Let’s use supervision and look at a few of the annotated samples to get a feeling of what the data looks like:

import random

import matplotlib.pyplot as plt
import supervision as sv
import yaml
from ultralytics import settings
from ultralytics.data.utils import check_det_dataset

dataset = check_det_dataset("VOC.yaml")

detections = sv.DetectionDataset.from_yolo(
    data_yaml_path=dataset["yaml_file"],
    images_directory_path=f"{settings["datasets_dir"]}/VOC/images/train2012",
    annotations_directory_path=f"{settings["datasets_dir"]}/VOC/labels/train2012",
)

with open(dataset["yaml_file"], "r") as f:
    data = yaml.safe_load(f)

names = data["names"]

box_annotator = sv.BoxAnnotator()
label_annotator = sv.LabelAnnotator()

fig, ax = plt.subplots(2, 2, figsize=(10, 10))
ax = ax.flatten()

detections = [detections[random.randint(0, len(detections))] for _ in range(4)]

for i, (path, image, annotation) in enumerate(detections):
    annotated_image = box_annotator.annotate(scene=image, detections=annotation)
    annotated_image = label_annotator.annotate(
        scene=annotated_image,
        detections=annotation,
        labels=[names[elem] for elem in annotation.class_id],
    )
    ax[i].imshow(annotated_image[..., ::-1])
    ax[i].axis("off")

fig.tight_layout()
fig.show()

VOC2012 Training Samples

Pre-train and Fine-tune¶

We will use lightly-train to pre-train a YOLO11 model using self-supervised learning.

The following scripts or CLI commands will:

Initialize a YOLO11s model with random weights.
Pre-train the YOLO11s model on the training images of PASCAL VOC using distillation pretraining.
Export the pre-trained YOLO11s model.
Fine-tune the pre-trained model on PASCAL VOC dataset using labels, and evaluate its performance.

Python

# pretrain_yolo.py
import lightly_train
from ultralytics import settings

data_path = f"{settings["datasets_dir"]}/VOC/images/train2012"

if __name__ == "__main__":
    # Pre-train with lightly-train.
    lightly_train.train(
        out="out/my_experiment",            # Output directory.
        model="ultralytics/yolo11s.yaml",   # Pass the YOLO model.
        data=data_path,                     # Path to a directory with training images.
        epochs=100,                         # Adjust epochs for faster training.
        batch_size=64,                      # Adjust batch size based on hardware.
    )

# finetune_yolo.py

from ultralytics import YOLO

if __name__ == "__main__":
    # Load the exported model.
    model = YOLO("out/my_experiment/exported_models/exported_last.pt")

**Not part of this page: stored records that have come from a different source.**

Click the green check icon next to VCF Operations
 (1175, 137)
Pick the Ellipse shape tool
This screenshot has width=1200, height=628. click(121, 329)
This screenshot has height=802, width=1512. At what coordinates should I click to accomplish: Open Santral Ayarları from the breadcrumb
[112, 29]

    # Fine-tune with ultralytics.
    model.train(data="VOC.yaml", epochs=100)

Command Line

lightly-train train out="out/my_experiment" data="<DATASET-DIR>/VOC/images/train2012" model="ultralytics/yolo11s.yaml" epochs=100 batch_size=64

yolo detect train model="out/my_experiment/exported_models/exported_last.pt" data="VOC.yaml" epochs=100

Congratulations! You have successfully pre-trained a model using lightly-train and fine-tuned it for object detection using ultralytics.

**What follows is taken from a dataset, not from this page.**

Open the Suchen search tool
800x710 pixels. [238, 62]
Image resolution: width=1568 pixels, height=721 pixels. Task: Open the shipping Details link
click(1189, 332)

For more advanced options, explore the Python API and Ultralytics documentation.

Next Steps¶

Go beyond distillation pretraining and experiment self-supervised learning methods in lightly-train, such as DINO or SimCLR.
Try various YOLO models (YOLOv5, YOLOv6, YOLOv8).
Use the pre-trained model for other tasks, like image embeddings.